The RSJ’s initiative also takes away a financial burden for students (a pack of drum-rolling tobacco costs around $30 at the local 7-Eleven), while providing them with the necessary resources for their reporting.

Norton says that because RASS is under resourced in terms of active employees, it’s good that the RSJ is a place where students can access information on Indigenous communities.

“We need to all be part of the reconciliation process,” says Smith, noting that the school was founded by Egerton Ryerson, an instrumental member in founding Canada’s residential school system. In January 2018, the university published its Truth and Reconciliation Report community consultation.

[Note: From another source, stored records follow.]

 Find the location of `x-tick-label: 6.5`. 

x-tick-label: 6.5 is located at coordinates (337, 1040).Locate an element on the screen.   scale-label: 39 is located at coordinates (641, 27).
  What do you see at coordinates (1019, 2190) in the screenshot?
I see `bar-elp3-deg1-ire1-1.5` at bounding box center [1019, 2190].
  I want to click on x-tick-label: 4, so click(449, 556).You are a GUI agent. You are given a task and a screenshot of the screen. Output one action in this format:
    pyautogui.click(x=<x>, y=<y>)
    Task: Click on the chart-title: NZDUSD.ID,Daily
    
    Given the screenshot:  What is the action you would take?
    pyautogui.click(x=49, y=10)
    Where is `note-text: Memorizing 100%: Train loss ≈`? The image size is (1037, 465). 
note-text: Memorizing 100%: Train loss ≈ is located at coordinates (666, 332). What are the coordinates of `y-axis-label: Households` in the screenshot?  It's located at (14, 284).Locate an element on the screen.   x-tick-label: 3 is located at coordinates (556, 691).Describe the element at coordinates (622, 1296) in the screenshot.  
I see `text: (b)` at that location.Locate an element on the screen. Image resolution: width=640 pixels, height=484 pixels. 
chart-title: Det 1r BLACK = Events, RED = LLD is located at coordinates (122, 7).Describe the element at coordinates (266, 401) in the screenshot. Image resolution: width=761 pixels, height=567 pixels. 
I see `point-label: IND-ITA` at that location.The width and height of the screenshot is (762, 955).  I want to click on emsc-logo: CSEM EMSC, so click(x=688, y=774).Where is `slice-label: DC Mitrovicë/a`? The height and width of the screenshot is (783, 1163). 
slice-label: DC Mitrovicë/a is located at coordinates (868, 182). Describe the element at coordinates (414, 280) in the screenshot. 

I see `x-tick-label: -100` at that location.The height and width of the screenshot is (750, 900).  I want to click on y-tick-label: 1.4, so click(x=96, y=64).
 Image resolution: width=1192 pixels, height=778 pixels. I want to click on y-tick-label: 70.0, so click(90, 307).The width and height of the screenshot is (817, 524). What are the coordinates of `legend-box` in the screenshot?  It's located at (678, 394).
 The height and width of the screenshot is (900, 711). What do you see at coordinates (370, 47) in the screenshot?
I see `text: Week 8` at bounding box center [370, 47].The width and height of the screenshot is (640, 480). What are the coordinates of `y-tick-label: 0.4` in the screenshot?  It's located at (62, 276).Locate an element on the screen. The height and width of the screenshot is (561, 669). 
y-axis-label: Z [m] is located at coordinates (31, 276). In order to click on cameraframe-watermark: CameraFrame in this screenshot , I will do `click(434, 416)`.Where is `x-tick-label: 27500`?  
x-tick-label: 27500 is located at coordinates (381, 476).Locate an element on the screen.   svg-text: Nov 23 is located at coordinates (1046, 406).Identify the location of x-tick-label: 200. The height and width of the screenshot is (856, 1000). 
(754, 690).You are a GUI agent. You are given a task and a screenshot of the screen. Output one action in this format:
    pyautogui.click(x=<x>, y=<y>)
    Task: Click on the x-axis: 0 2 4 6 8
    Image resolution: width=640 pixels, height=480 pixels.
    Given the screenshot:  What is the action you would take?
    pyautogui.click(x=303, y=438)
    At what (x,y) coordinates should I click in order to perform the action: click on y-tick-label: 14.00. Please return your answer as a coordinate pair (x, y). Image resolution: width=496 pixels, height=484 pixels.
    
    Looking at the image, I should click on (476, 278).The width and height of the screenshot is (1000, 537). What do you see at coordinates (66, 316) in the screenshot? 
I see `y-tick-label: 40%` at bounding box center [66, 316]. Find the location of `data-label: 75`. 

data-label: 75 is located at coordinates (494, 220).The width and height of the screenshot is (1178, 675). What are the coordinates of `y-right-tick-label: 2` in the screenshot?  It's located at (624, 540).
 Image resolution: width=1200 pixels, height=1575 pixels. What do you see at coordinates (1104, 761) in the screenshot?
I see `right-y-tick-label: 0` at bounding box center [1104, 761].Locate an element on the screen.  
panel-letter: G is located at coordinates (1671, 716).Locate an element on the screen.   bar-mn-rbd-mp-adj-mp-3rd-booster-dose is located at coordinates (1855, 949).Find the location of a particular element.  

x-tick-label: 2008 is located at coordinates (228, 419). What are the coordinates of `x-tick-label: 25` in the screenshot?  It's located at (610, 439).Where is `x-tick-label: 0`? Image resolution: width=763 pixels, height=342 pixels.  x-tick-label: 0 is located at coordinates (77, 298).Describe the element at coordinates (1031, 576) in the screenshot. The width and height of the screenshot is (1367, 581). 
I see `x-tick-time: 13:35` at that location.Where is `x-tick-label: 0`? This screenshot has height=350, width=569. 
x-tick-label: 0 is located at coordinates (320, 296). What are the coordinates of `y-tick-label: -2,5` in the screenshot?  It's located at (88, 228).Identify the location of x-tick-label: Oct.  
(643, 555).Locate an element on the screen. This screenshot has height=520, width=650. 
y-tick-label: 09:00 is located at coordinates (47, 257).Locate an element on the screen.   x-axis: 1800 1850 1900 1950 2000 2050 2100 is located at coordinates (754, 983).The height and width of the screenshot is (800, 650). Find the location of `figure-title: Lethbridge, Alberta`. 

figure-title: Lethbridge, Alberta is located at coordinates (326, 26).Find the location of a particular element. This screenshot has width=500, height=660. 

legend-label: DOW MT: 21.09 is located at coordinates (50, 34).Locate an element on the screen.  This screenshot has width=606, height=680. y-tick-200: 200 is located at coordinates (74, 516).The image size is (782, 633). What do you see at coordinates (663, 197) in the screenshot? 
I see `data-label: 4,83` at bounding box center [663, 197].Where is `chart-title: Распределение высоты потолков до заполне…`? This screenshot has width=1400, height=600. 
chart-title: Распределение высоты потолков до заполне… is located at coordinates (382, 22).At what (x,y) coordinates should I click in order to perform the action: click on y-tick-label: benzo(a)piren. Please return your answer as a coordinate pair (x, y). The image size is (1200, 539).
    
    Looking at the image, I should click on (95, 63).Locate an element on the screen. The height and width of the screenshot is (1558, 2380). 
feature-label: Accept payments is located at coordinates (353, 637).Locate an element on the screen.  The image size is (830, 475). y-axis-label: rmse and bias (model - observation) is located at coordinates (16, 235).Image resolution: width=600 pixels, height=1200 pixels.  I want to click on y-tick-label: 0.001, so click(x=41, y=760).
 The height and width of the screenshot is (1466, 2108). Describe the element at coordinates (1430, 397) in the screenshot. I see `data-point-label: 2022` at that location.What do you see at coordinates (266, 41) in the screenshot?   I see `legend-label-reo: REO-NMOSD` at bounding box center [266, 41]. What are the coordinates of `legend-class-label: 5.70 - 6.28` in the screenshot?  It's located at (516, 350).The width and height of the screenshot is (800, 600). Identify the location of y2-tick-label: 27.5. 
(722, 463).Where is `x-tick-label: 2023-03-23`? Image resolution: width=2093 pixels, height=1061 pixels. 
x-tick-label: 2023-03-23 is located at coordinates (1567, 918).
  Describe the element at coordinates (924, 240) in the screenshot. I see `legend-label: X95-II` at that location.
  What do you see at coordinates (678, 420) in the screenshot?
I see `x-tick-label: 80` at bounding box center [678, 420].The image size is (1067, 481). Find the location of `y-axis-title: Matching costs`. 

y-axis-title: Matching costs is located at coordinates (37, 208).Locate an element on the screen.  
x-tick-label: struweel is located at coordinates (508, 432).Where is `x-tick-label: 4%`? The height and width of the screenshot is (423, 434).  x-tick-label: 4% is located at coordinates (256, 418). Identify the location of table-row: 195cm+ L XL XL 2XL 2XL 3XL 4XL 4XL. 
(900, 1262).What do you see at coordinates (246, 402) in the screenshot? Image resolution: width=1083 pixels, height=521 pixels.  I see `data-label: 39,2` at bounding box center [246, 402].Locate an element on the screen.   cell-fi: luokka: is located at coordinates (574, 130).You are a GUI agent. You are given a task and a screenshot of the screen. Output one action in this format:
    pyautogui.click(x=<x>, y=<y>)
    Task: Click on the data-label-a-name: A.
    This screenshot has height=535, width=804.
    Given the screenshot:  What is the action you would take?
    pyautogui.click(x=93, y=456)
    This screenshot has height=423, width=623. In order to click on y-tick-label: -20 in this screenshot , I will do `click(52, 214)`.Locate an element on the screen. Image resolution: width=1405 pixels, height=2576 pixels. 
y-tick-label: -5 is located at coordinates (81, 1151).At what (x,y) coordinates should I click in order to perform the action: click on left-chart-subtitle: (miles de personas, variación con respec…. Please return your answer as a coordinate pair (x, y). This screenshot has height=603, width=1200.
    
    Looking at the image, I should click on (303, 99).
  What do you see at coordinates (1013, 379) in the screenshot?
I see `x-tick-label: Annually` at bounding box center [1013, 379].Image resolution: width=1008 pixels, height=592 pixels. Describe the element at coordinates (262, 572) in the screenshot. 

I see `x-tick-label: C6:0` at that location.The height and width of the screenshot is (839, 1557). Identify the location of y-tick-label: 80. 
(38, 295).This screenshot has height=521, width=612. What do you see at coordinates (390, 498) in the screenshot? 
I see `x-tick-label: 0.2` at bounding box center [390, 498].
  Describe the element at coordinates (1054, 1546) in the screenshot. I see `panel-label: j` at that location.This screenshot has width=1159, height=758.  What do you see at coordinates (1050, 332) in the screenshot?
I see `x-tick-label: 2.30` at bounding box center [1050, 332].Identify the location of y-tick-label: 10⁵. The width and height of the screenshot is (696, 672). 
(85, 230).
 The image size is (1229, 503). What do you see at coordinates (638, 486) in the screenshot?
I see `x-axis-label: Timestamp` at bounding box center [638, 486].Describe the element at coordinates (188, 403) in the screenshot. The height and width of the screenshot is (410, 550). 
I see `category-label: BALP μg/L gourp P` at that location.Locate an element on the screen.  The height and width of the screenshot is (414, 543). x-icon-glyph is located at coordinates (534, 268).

Moving forward, Norton wants Ryerson to have a garden that grows all four sacred medicines in tobacco, cedar, sweetgrass and sage. Olson Crow, a Métis and Haudenosaunee student who is part of Indigenous Students Rising, says that when the school was in talks about removing its Egerton statue, a medicine garden was brought up as a potential replacement.

With plans for the Urban Farm to receive another space in 2019 in the Daphne Cockwell building, Miles says that they’re “open to collaboration,” but finding space will continue to be an issue.